Photo: from personal archive
I had the opportunity to talk to Whoopi Goldberg and sit next to her while she shared behind-the-scenes secrets of working on The Color Purple. Let me tell you how it happened.
It was in 2012 when I was on a promotional trip with UK songstress Rebecca Ferguson. We were preparing for a performance on "The View" with a full band.
While getting ready backstage, I heard that Whoopi Goldberg were about to get their makeup done. Normally I prefer to do my own makeup. However, on this particular day, I decided to have my makeup done by a professional. As I sat in the makeup room, Whoopi Goldberg entered and sat beside me.
I noticed that Whoopi Goldberg doesn't wear a lot of makeup, just a little light powder. As she had her makeup done, I was struck by how surreal the moment was. She shared never before heard secrets about how Steven Spielberg directed The Color Purple. It amazed me how young she was and how new everything was for her during the filming of the movie.
What stood out to me was that she never mentioned lacking confidence.

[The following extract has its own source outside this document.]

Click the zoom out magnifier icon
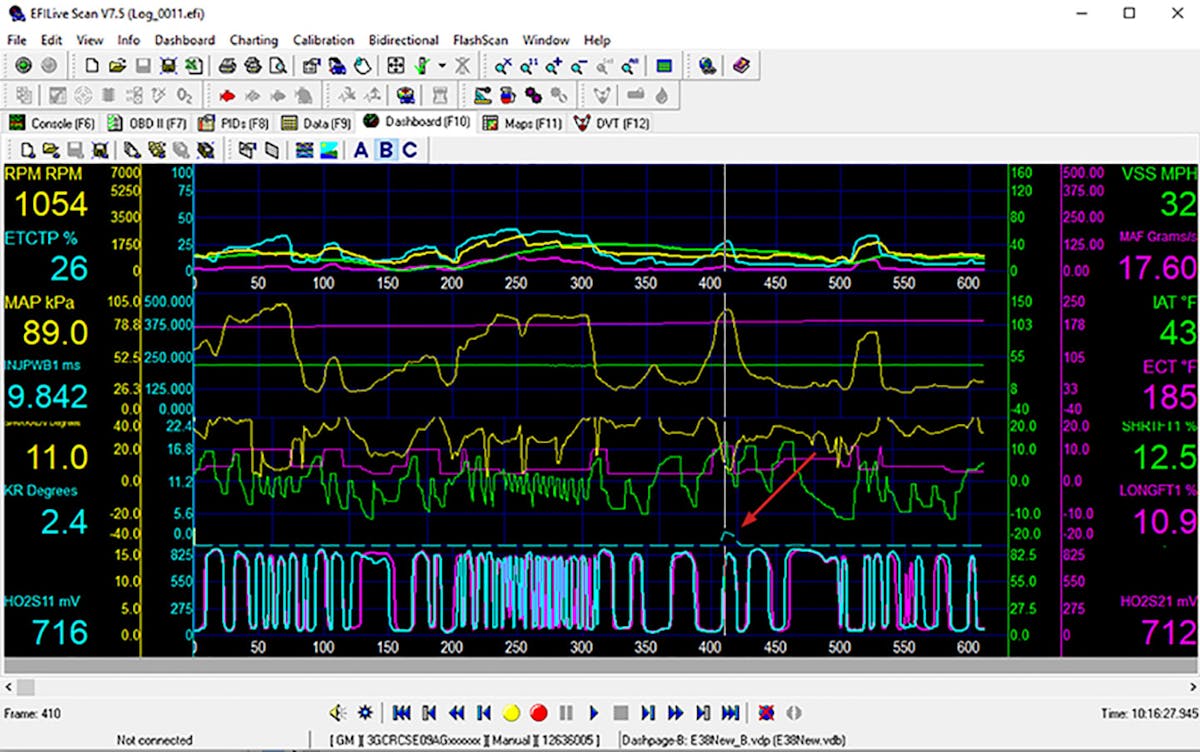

It seemed natural for her to play the role in The Color Purple. While most of what she shared in that room disappeared behind the surrealism of the moment, I couldn't help but admire her authenticity and fearlessness.

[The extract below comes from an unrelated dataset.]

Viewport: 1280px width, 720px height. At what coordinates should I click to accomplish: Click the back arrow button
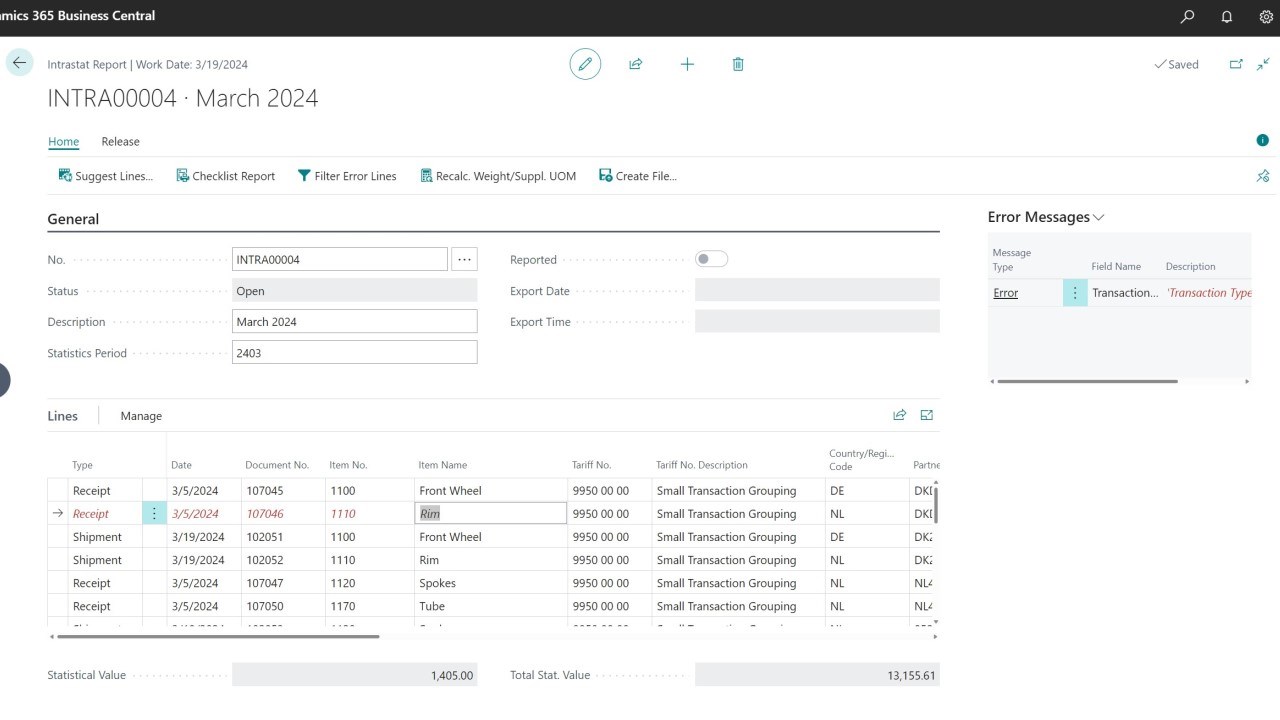pos(19,63)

Whoopi Goldberg has always been fiercely herself and has never tried to conform to Hollywood's beauty standards. She has said that she doesn't want eyebrows and shaves them off, yet she continues to be booked and cast in various projects. She holds a senior position on The View. I respect the space she has created for herself and her refusal to conform.
Being 100% yourself and having the courage to look the way you want takes a lot of confidence. Whoopi Goldberg's example shows that integrity is more important than conforming to societal expectations. It takes strength of mind to cast aside those expectations and say, "I will not conform to Hollywood's beauty standards in order to be cast for jobs."
This brings me to an important point about confidence. It requires detaching from other people's opinions and unhooking from how they see you. As a powerful public speaker or communicator, your confidence relies on not letting others' opinions have power over your sense of self. This is what creates icons and legends.
To have the freedom to speak your truth without editing or filtering, even if it polarizes your audience, requires being okay with people unsubscribing or unfollowing you. It's about attracting the people who resonate with your message and standing firm in your beliefs. Confidence comes from within, not from seeking approval or agreement from others.